Second, this method is not a panacea, that is, the general "string"
problem will only be solved with a language modification (I believe).
Strings are so critical to most programs that we did not implement
an object oriented Strings interface.  Instead, we have chosen solution
(4) in combination with some much higher level functions which do
use dynamic allocation of strings.

Applications like Vectors turn out to be faster than just plain
ol' arrays when accompanied by higher level functions, e.g. ComputeFx, 
Multiply, Add, Subtract, ...  We have even found a significant speedup 
after introducing this type of abstraction (as one would expect!).

Rob

BOTCHAIR@UOGUELPH.BITNET (Alex Bewley) (08/25/87)

   Many thanks to those who replied, you have been a great help!  But... more
questions...

   In the message Rob sent, he had a module called SysTypes.  What compiler is
he using?  Is this a standard module ('cause I don't have it).  I can see how
useful it would be for portability reasons.

        Alex

dcw@doc.ic.ac.uk (Duncan C White) (08/25/87)

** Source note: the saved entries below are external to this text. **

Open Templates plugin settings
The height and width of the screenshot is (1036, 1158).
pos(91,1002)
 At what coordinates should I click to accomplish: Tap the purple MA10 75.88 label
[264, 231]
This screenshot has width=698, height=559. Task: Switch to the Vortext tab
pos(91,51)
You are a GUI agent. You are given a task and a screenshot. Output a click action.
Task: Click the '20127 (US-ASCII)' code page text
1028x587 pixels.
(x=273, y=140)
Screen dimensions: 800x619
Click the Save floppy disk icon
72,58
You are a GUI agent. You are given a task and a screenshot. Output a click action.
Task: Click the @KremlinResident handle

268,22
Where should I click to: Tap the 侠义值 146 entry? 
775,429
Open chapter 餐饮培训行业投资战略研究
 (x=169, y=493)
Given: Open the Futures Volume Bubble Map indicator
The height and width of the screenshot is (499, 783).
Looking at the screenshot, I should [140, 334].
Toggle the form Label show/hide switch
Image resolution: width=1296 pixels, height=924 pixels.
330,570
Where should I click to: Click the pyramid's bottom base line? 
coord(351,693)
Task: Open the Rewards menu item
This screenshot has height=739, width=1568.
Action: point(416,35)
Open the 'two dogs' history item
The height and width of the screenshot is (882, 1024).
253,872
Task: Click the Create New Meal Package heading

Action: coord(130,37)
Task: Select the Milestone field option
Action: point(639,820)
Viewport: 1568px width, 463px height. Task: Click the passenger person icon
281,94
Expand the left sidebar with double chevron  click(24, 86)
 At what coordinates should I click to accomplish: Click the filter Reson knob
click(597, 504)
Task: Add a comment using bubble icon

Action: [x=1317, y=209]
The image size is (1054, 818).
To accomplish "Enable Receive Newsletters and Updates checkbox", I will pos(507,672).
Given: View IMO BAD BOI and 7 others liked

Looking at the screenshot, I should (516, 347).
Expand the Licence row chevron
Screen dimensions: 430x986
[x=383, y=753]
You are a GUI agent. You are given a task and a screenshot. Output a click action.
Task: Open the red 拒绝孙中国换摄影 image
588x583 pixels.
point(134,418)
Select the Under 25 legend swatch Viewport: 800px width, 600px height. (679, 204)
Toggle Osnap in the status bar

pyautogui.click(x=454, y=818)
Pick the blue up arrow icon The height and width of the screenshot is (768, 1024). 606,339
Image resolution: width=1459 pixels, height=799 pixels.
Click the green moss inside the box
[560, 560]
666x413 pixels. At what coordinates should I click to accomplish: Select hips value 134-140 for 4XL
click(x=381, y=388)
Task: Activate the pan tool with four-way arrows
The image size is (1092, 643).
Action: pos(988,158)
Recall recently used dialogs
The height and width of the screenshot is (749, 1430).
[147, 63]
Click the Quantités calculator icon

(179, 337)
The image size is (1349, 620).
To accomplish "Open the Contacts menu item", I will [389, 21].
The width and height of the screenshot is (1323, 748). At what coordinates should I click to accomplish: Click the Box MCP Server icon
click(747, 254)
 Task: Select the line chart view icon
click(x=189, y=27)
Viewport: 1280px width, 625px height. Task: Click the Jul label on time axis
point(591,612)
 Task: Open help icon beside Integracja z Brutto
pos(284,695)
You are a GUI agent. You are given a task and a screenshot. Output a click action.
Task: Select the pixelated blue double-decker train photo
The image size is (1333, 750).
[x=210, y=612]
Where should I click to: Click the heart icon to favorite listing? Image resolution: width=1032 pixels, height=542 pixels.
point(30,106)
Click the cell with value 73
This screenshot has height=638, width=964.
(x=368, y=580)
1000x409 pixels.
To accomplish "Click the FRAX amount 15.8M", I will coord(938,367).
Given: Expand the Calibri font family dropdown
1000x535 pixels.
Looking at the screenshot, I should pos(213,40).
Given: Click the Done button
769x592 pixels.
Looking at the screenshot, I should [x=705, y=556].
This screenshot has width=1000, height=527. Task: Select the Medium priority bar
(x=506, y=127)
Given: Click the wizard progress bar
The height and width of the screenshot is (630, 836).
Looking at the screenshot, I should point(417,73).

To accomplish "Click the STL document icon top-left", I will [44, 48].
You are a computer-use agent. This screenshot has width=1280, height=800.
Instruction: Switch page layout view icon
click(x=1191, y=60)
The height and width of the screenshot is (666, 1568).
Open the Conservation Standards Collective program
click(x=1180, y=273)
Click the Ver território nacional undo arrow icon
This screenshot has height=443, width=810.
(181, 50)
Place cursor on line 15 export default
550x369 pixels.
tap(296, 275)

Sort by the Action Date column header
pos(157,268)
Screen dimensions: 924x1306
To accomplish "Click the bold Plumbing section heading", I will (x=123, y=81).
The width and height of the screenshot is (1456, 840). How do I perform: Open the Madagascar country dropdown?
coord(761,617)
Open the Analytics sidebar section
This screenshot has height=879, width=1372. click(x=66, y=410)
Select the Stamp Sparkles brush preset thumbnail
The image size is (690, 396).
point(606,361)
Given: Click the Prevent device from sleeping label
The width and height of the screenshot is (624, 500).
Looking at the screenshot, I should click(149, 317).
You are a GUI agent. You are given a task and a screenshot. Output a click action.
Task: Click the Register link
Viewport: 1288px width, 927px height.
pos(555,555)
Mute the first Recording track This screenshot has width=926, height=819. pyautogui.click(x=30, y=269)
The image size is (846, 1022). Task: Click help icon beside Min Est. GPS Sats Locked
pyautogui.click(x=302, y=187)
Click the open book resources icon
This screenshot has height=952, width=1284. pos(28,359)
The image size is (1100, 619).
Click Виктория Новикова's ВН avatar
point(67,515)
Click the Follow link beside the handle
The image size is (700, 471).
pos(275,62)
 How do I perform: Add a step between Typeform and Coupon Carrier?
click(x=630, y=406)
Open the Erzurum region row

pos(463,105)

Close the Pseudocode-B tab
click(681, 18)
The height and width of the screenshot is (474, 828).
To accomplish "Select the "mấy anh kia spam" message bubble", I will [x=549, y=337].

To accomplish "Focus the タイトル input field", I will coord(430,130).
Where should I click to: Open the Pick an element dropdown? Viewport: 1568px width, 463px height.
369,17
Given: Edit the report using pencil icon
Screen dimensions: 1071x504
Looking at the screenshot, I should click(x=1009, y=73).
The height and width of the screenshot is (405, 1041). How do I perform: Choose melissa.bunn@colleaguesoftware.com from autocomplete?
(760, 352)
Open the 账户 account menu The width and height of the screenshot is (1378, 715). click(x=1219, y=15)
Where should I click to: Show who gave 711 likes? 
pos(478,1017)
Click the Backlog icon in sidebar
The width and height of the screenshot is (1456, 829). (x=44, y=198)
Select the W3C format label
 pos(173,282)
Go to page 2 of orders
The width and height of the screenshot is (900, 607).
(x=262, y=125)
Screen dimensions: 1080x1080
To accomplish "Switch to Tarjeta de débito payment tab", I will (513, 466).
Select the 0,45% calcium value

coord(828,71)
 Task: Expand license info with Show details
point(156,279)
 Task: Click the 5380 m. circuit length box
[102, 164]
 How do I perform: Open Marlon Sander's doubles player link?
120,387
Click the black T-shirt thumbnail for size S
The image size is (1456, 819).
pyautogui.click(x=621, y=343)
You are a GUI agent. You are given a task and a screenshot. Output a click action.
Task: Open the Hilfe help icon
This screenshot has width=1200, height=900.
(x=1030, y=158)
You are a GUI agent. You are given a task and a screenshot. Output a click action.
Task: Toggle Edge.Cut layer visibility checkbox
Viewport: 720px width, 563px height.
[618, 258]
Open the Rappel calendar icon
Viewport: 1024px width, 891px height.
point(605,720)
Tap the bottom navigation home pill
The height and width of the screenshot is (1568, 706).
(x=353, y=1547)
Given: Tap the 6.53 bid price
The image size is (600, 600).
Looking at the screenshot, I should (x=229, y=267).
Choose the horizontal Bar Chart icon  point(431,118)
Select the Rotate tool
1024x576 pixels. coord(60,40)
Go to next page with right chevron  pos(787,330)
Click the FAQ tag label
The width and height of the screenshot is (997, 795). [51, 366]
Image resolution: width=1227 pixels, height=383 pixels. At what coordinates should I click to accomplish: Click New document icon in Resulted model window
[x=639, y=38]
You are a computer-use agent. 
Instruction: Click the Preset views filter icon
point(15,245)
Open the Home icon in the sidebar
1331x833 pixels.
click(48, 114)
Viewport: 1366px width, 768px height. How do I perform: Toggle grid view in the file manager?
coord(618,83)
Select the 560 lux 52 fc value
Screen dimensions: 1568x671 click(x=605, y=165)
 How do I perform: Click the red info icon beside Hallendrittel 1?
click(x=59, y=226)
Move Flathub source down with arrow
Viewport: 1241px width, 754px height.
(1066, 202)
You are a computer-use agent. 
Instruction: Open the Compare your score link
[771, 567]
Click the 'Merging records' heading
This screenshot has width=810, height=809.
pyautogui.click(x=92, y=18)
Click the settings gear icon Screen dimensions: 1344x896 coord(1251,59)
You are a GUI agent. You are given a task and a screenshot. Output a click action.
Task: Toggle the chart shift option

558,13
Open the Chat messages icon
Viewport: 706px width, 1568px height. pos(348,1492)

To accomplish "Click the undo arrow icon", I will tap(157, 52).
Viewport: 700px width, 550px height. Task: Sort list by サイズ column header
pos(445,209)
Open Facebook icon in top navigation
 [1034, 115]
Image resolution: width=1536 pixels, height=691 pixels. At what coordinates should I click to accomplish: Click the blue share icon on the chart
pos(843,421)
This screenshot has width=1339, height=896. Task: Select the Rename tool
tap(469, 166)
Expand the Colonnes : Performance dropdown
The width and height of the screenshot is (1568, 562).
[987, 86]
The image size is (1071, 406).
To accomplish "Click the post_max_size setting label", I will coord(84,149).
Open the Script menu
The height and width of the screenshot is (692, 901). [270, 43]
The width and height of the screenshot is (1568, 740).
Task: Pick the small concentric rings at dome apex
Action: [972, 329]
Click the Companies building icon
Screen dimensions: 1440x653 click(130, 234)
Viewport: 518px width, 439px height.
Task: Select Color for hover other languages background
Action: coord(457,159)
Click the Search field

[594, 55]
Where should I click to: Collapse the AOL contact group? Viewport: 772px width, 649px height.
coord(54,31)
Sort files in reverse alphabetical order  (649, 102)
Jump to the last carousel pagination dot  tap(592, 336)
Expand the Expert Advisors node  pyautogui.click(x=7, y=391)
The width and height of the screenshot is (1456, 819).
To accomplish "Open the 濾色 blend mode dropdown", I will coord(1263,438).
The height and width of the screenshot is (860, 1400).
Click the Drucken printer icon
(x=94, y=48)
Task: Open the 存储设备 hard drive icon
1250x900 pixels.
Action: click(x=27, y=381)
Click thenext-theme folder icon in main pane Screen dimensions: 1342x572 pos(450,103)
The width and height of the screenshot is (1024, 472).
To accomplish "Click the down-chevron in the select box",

In article <748@vixie.UUCP> paul@vixie.UUCP (Paul Vixie Esq) writes:
>In article <8708220025.AA10833@cayuga.cs.rochester.edu>...
>BOTCHAIR@UOGUELPH.BITNET (Alex Bewley) writes:
>#TYPE PtrType = POINTER TO DataType;
>#     DataType = RECORD
>#                 Text : ARRAY [0..80-1] OF CHAR;
>#                 next : PtrType;
>#               END;
>#
>#VAR  Ptr : PtrType;
>#
>#BEGIN
>#  NEW(Ptr); (* or ALLOCATE(Ptr, TSIZE(DataType); *)
>#  Assign(Ptr^.Text,"This is some text...");
...
>#   In that above case, Text is 80 chars, but suppose the length of Text
>#varies. How would I be able to change the type?
>
>You could use something like
>
>TYPE DataType = RECORD
>	Text : POINTER TO CHAR;
>	next : PtrType;
>     END;
>
>BEGIN
>  NEW(Ptr);  ALLOCATE(Ptr.Text, strlength("what you want to put there"));
>  Assign(Ptr^.Text^,...
>

I'm afraid this is incorrect, Paul: in Modula-2, POINTER TO CHAR is precisely
what it says: a pointer to a SINGLE character.  Not a pointer to an array of
characters, or anthing else...

C, on the other hand, makes no distinction between POINTER TO CHAR,
ARRAY OF CHAR, and [to an extent] POINTER TO ARRAY OF CHAR..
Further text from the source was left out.